Otherwise, you can experience font substitutions, text spacing changes, unexpected color space changes/conversions, modified content, and lost content (especially if the original Illustrator had content placed via links). This is because Adobe Illustrator doesn't support the full PDF specification, only the subset of PDF needed to represent Illustrator objects.
On the other hand, using Adobe Illustrator to open and edit really simple PDF artwork files might not show or trigger any problems. Only careful inspection will tell if any subtle changes have occurred, and these will likely involve text in the artboard page.
The second most common cause of problems are fixups made by automated PDF workflow products that some vendors convince prepress operators to use. Most are simply unnecessary these days.

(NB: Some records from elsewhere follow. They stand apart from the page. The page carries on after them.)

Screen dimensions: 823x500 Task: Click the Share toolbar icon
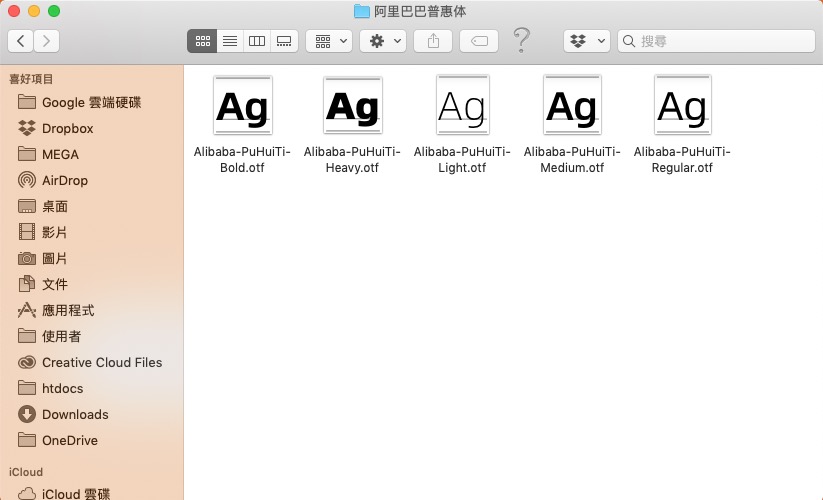tap(433, 41)
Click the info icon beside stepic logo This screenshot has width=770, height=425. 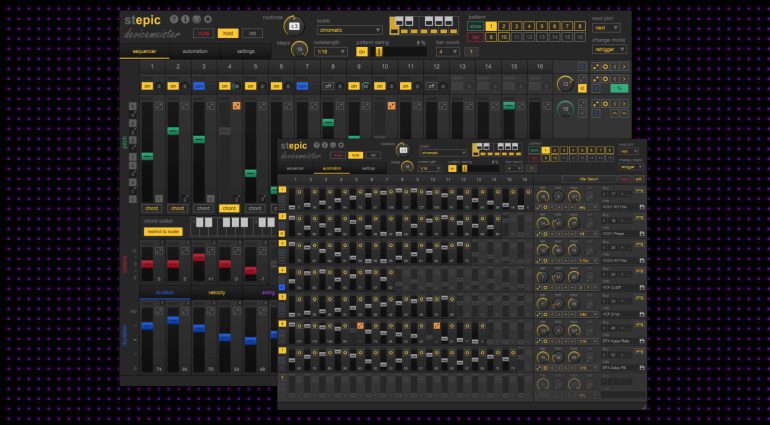185,19
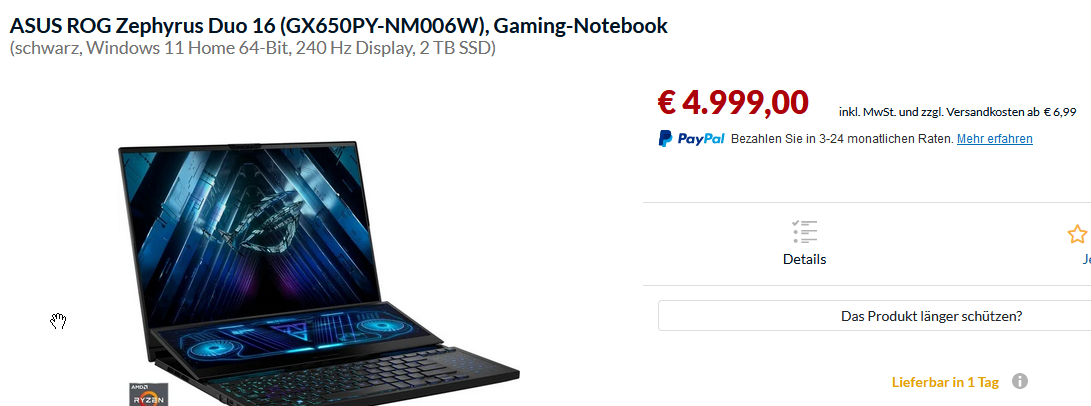Click the PayPal 'P' emblem
This screenshot has width=1091, height=406.
click(x=665, y=138)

You shouldn’t allow a print service provider to fix mistakes in your press-ready PDF/X files. If a print service provider believes there is a mistake with your files, have them contact you. The originator of the PDF prepress file should be the one to make fixes, sending back an adjusted PDF to the commercial printer.
So the next time someone says that you need to outline your fonts, this information can help you evaluate whether to say yes or no.
A few good reasons to outline text
Finished company logo files that are shared with the public customarily have all the text converted to outlines so that the design cannot be accidentally changed by substituting a different typeface.
You would convert to outlines if you want to manually reshape the glyph shapes for a special artistic effect by means of the Pen tool family of vector drawing tools. For example, you are drawing an exaggerated descender as a flourish of a letterform in a logo design.
Some company’s workflows may have issues with fonts in PDF’s even though they are generated using the standard PDF recipe of PDF/X1a. Some specialized workflows like vinyl cutting or milling cutters/plotters only understand vector shapes. The same might be true of some specialty fabric sewing machine workflows.
If you clearly know you need outlines, convert the exported PDF in Acrobat > Print Production > Preflight (and search for a fixup named “Convert fonts to outlines”) but never outline text in the InDesign document itself. Doing it with this Acrobat Pro fixup method generally produces reliable results.